American Airlines Merger: Still Up in the Air


We talked earlier about action taken by the Justice Department to halt the proposed merger of American Airlines and U.S. Airways, which would form the largest airline in the world. Since that time, this interesting case has continued to develop.

In the last decade, several major air carriers have used bankruptcy and merger to remain competitive, and in doing so, have made air travel pricing less competitive for consumers. Concerns over this lack of competitiveness led the Justice Department to intervene in the proposed merger of American Airlines and U.S. Airways in August of this year.
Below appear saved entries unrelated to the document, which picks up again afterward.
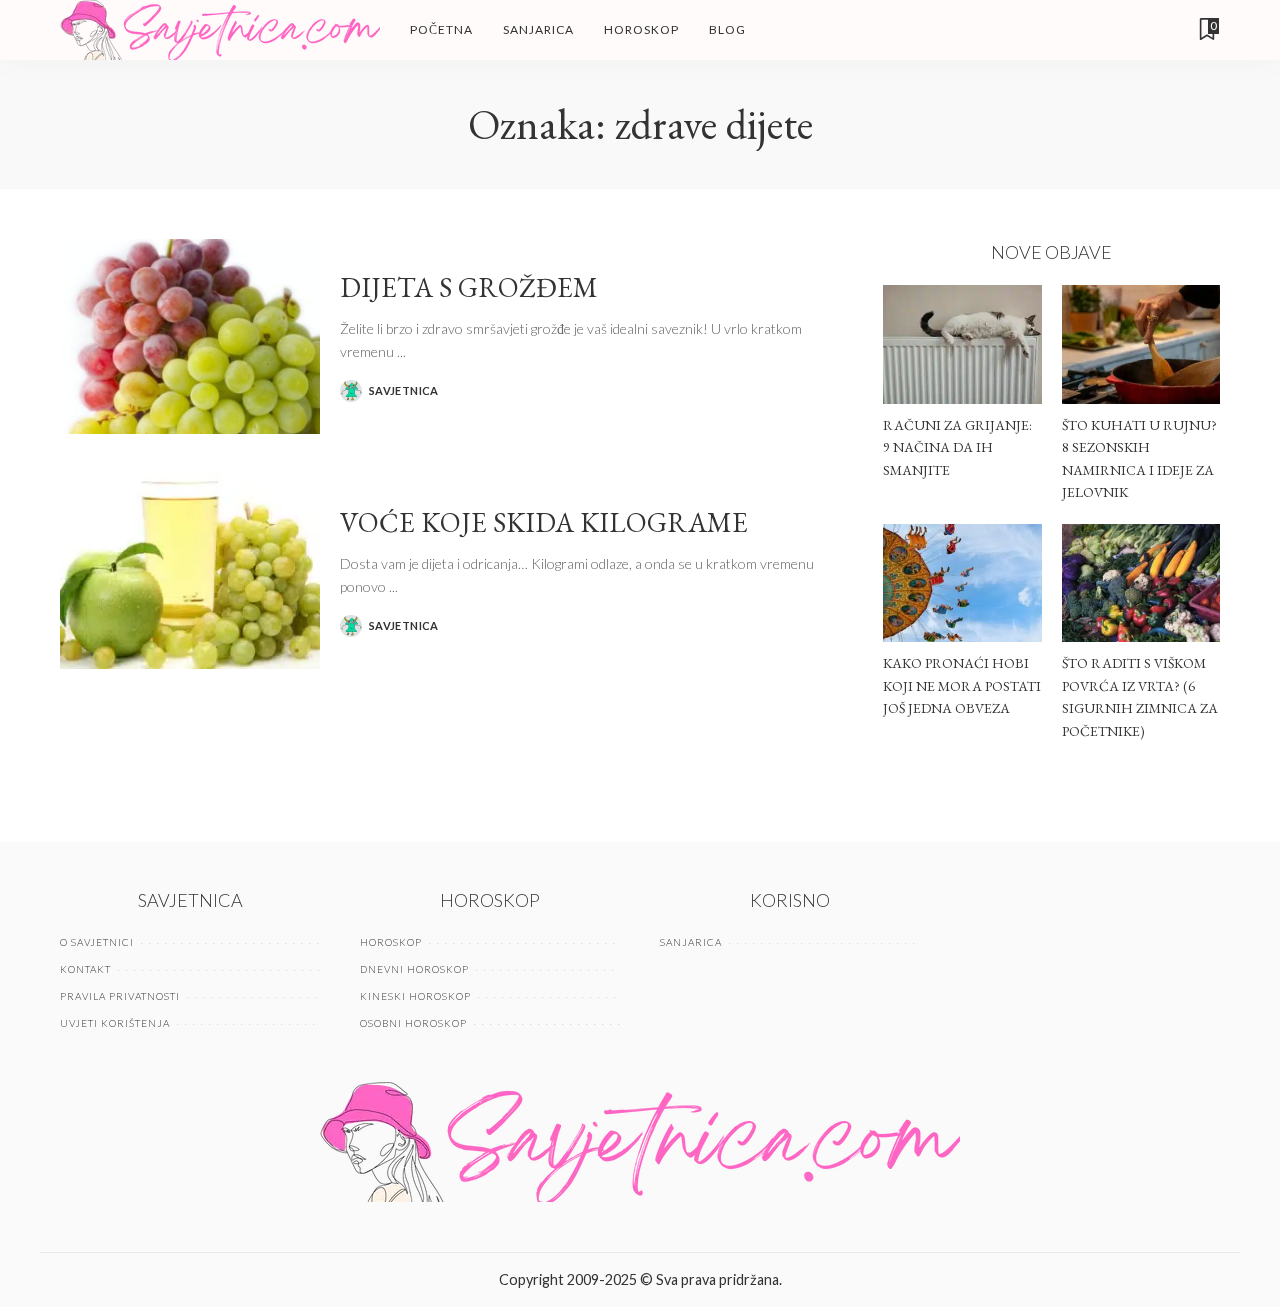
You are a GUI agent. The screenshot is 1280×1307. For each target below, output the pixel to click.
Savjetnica (404, 390)
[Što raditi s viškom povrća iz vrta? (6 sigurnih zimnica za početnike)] (1141, 583)
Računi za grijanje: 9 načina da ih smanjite (957, 447)
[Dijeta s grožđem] (190, 336)
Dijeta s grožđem (469, 287)
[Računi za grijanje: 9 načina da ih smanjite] (962, 344)
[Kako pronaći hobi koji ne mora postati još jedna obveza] (962, 583)
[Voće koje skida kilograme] (190, 571)
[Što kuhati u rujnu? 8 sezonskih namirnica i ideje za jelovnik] (1141, 344)
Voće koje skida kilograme (544, 522)
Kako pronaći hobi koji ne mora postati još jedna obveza (962, 685)
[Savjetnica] (220, 30)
Since that time, the following developments have occurred:

  • Trial in the matter is scheduled to begin Nov. 25.
  • Discovery, depositions and interviews in the matter have been mostly completed.
  • Four airports directly affected by service were allowed to file briefs in support of the merger.
  • The airlines have stated they are open to negotiation of the merger but have been unsuccessful so far in closed-door negotiation.
  • States involved in the lawsuit include Michigan, Virginia, Arizona, Pennsylvania, Florida and the District of Columbia.
  • Even without the merger, American Airlines just completed its most profitable quarter in its history, a condition that echoes earlier statements by the Justice Department that American Airlines is capable of thriving on its own outside of bankruptcy court.
  • In late October, the airlines and the Justice Department agreed to the appointment of a negotiator, a move that could presage settlement of the matter.

The matter seems fit to settle, as most cases do, short of trial. Both airlines indicated they would consider giving up coveted landing slots at Ronald Reagan National Airport in an effort to convince the Justice Department to approve the merger.

So far, the airlines have employed bankruptcy, merger, litigation and negotiation to achieve business ends.

DISCLAIMER: Because of the generality of this update, the information provided herein may not be applicable in all situations and should not be acted upon without specific legal advice based on particular situations.